____ Data provided
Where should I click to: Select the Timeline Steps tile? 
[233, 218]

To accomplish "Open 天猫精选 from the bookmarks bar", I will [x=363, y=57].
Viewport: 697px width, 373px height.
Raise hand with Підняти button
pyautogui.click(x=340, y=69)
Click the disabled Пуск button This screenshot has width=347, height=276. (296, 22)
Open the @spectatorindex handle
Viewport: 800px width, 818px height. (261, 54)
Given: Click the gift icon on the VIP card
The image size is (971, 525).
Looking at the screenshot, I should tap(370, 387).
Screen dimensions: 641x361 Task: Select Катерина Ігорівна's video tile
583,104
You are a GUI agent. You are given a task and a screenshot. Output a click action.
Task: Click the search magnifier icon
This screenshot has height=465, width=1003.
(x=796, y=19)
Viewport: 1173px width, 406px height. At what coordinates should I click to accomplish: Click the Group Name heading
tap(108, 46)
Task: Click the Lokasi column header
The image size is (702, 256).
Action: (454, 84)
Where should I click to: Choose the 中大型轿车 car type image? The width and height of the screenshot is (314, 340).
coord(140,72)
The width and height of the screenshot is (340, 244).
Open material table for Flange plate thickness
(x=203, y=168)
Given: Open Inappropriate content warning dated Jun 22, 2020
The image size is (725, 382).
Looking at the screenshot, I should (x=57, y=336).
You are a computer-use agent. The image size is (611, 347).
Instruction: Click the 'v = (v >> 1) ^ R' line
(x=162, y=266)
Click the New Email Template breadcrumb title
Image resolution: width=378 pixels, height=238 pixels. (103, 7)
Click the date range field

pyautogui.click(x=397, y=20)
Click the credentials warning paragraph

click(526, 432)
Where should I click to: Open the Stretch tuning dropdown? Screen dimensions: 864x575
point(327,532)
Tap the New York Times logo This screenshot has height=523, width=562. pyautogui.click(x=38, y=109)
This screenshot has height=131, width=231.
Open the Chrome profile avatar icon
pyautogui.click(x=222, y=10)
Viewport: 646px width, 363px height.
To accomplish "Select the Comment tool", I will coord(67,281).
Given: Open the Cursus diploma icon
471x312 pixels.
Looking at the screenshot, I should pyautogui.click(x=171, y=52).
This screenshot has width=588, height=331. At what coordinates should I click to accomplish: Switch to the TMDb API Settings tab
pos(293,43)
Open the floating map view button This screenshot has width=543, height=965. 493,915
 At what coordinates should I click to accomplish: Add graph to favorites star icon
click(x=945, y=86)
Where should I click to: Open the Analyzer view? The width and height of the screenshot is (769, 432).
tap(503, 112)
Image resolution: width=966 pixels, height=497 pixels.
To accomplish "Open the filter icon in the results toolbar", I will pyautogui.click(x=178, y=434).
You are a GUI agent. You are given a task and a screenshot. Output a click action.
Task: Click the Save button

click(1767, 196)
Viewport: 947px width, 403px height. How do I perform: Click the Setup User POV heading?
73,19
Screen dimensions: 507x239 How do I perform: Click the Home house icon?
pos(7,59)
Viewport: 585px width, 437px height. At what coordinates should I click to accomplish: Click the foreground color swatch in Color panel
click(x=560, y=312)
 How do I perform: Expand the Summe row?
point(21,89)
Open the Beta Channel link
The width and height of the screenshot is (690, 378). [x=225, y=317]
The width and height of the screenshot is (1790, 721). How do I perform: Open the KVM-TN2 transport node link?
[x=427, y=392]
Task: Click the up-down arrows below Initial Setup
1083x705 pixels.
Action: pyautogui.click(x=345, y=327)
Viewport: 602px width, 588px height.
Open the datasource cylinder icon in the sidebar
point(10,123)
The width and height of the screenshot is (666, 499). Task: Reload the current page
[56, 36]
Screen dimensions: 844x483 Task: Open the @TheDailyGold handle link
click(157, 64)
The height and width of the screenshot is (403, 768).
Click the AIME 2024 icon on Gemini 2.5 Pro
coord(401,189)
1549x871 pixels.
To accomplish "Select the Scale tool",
________
- Activity -
What is wanted is a copy of every line in the listing that includes the word "will".

- Output -
To accomplish "Open 天猫精选 from the bookmarks bar", I will [x=363, y=57].
To accomplish "Select the Comment tool", I will coord(67,281).
To accomplish "Open the filter icon in the results toolbar", I will pyautogui.click(x=178, y=434).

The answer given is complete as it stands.